KHE SANH:
SIEGE IN THE CLOUDS:
An Oral History

Eric Hammel

NEw copy. Hardcover with dust jacket. Pacifica Press, 2000. Photographs, 514 pages. Reprint of the 1989 edition.

From Publishers Weekly: "Early in 1968, the North Vietnamese began an artillery barrage that continued for several weeks of Khe Sanh Combat Base in the northwest corner of South Vietnam. Observers speculated that the siege might turn into ``another Dienbienphu,'' but the defenders pulled out in April after suffering heavy casualties, and only the most hard-headed student of the affair calls it anything but a Communist victory. The story of the thankless siege is told in this vivid oral history by nearly 100 articulate survivors, mostly U.S. Marines, who convey the frustration experienced by men trained for aggressive mobile warfare, forced for the most part to huddle inside a crowded perimeter. The siege of Khe Sanh was a bad scene all around, typified by the ambush/massacre on February 25 of a platoon-size Marine patrol just outside the perimeter and the refusal of higher command to intervene for fear the rescuers would be lost as well."

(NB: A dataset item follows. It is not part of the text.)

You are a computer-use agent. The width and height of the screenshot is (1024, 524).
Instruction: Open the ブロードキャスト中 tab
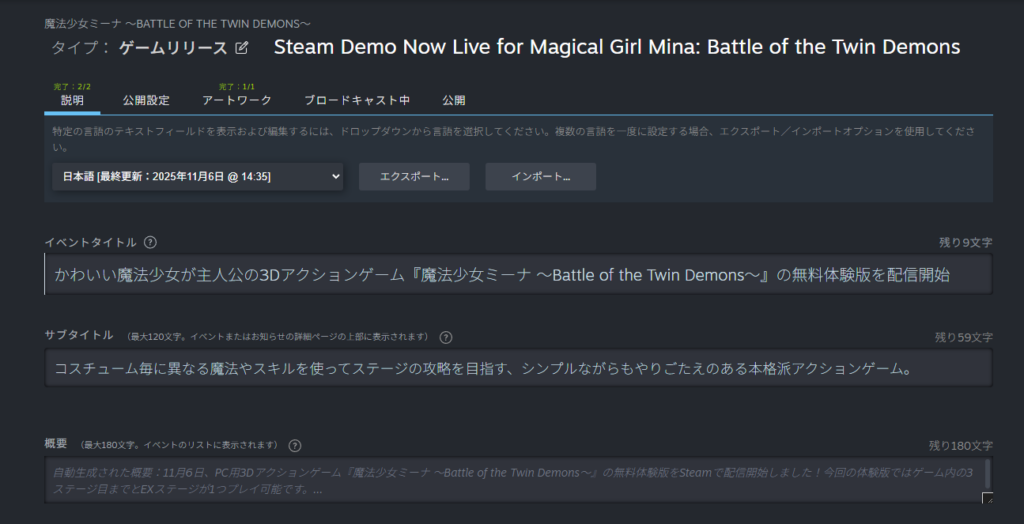(357, 101)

From Library Journal: "The 77-day siege of Khe Sanh, where U.S. Marines were surrounded and shelled by much larger enemy forces, has become one of the most controversial battles of the Vietnam War. Military historian Hammel provides another dimension with this chronological collection of brief oral history accounts by Marines who were there. Arranged day-by-day, these short pieces read like diary entries but by different authors, a technique which soon fragments into a muddled sequence of events, making it difficult to follow the battle narrative. Nonetheless, the gritty recollections of the Marines themselves vividly re-create the atmosphere of desperation and courage and give a chilling sense of what combat was really like. This effectively complements Robert Pisor's definitive documentary, The End of the Line: The Siege of Khe Sanh."

This hardcover edition OUT OF PRINT.